WORK INSTRUCTIONS: Every line of the records must be repeated exactly; pictures stay out.

_ _ _ _ _ _ _

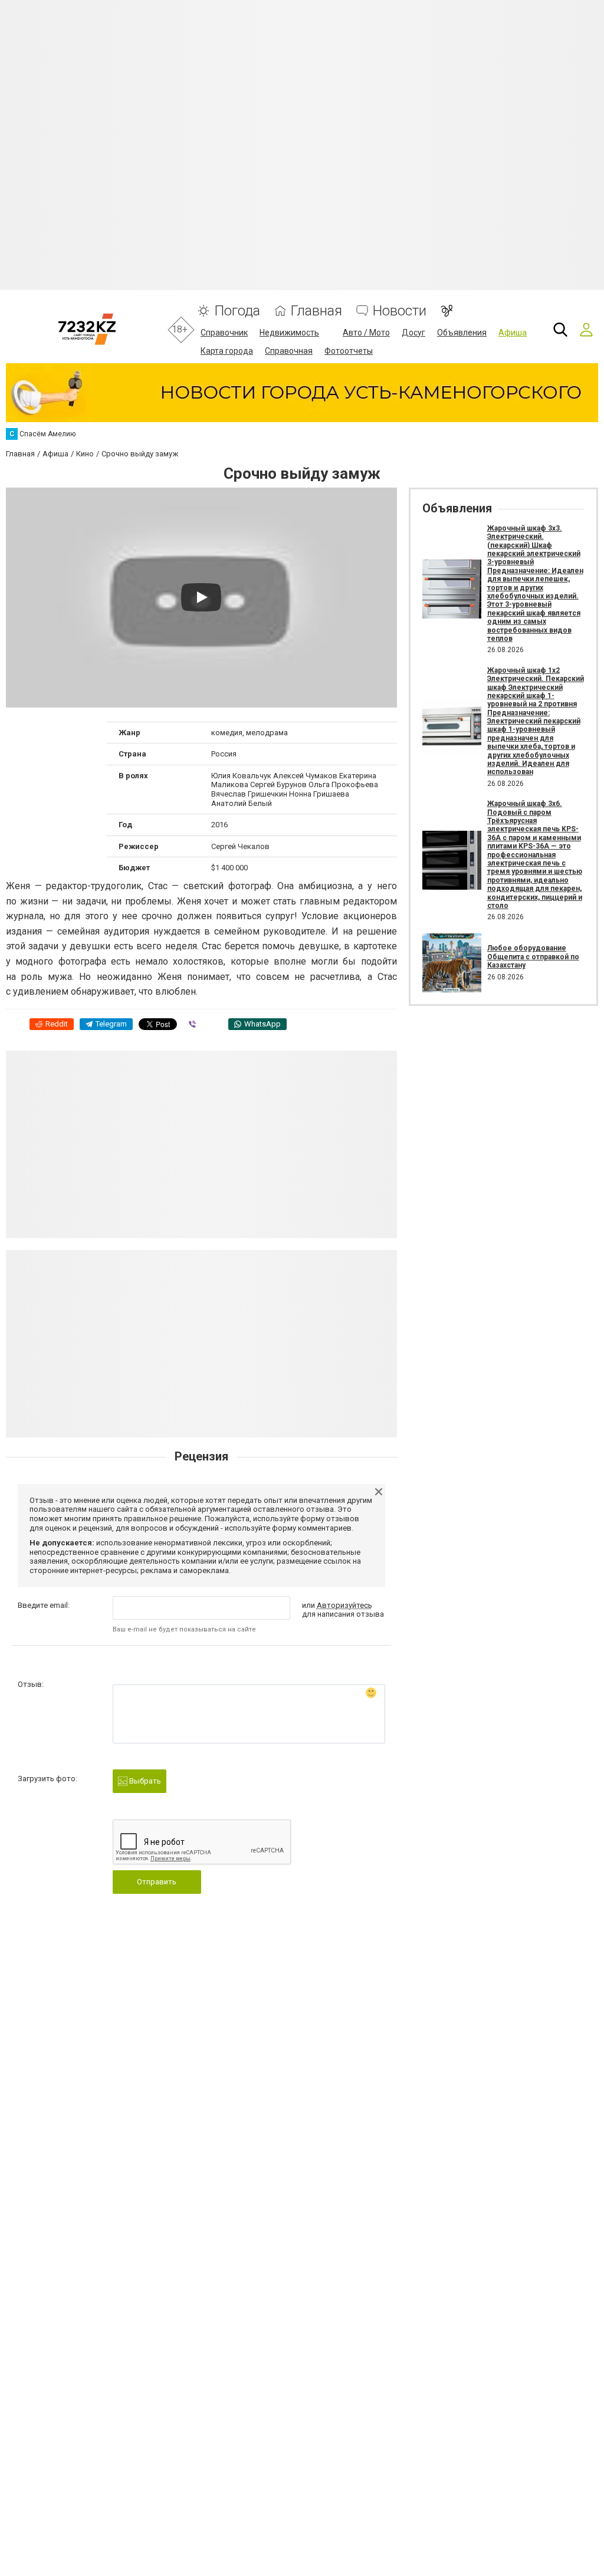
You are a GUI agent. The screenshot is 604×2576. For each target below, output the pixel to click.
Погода (237, 311)
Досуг (413, 332)
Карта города (227, 351)
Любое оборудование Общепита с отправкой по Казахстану (533, 956)
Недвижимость (289, 332)
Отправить (156, 1881)
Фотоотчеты (348, 351)
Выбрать (144, 1780)
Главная (316, 311)
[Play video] (201, 597)
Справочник (224, 332)
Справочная (289, 351)
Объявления (462, 332)
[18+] (87, 329)
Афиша (512, 332)
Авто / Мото (366, 332)
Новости (399, 311)
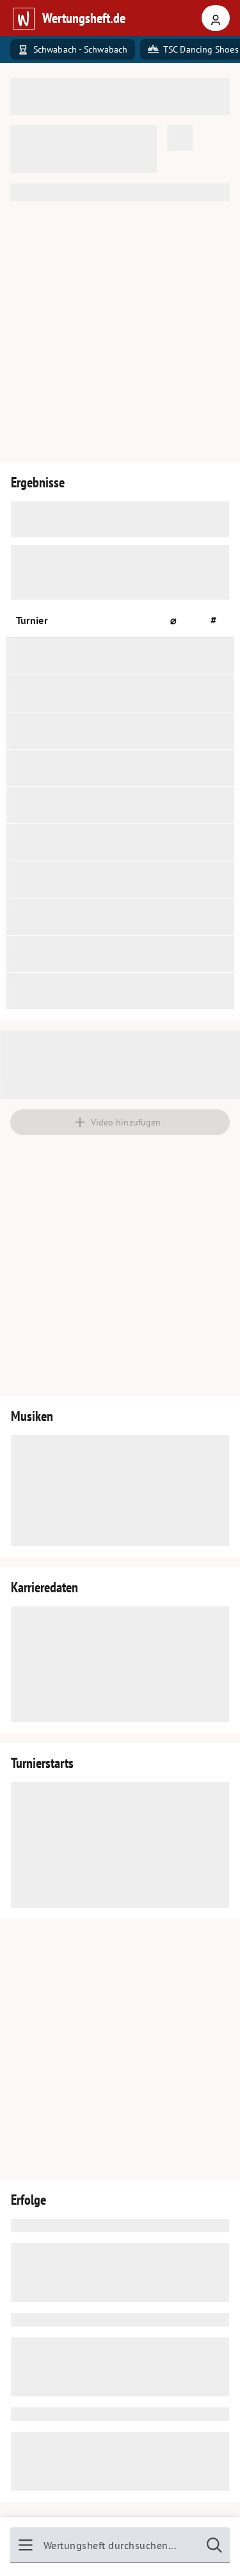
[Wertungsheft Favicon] (23, 18)
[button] (179, 620)
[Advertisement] (120, 332)
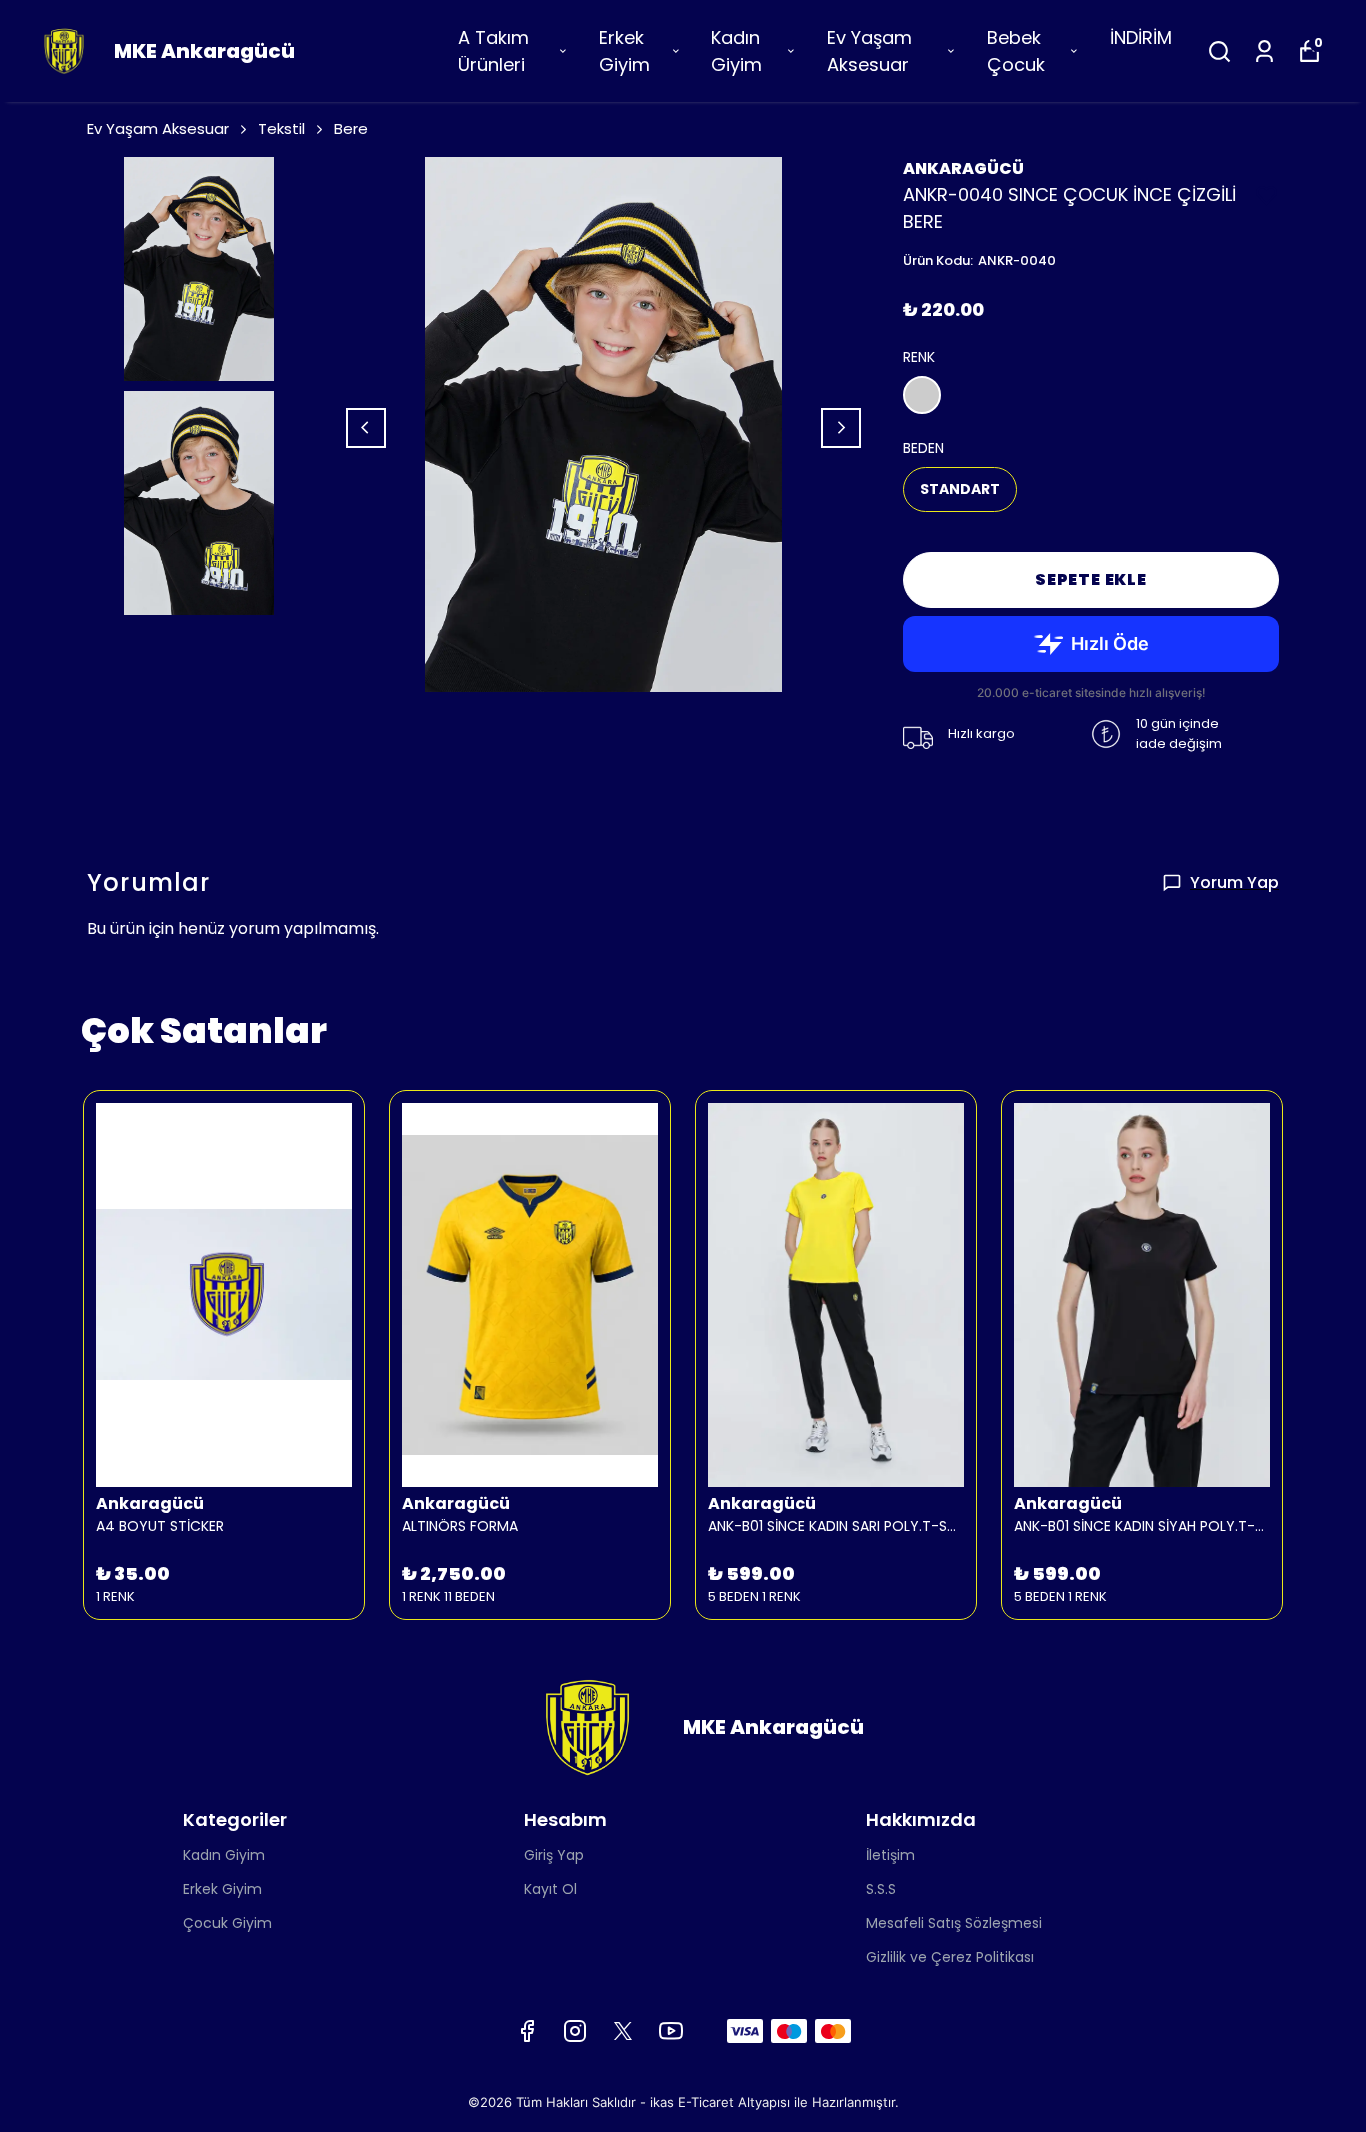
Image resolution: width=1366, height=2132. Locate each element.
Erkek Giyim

_ _ _ _ _ _ _

RESULT:
You are a GUI agent. The screenshot is 604×2576. For each target below, output the pixel to click.
Погода (237, 311)
Досуг (413, 332)
Карта города (227, 351)
Любое оборудование Общепита с отправкой по Казахстану (533, 956)
Недвижимость (289, 332)
Отправить (156, 1881)
Фотоотчеты (348, 351)
Выбрать (144, 1780)
Главная (316, 311)
[Play video] (201, 597)
Справочник (224, 332)
Справочная (289, 351)
Объявления (462, 332)
[18+] (87, 329)
Афиша (512, 332)
Авто / Мото (366, 332)
Новости (399, 311)
[Wertungsheft Favicon] (23, 18)
[button] (179, 620)
[Advertisement] (120, 332)
Image resolution: width=1366, height=2132. Locate each element.
Erkek Giyim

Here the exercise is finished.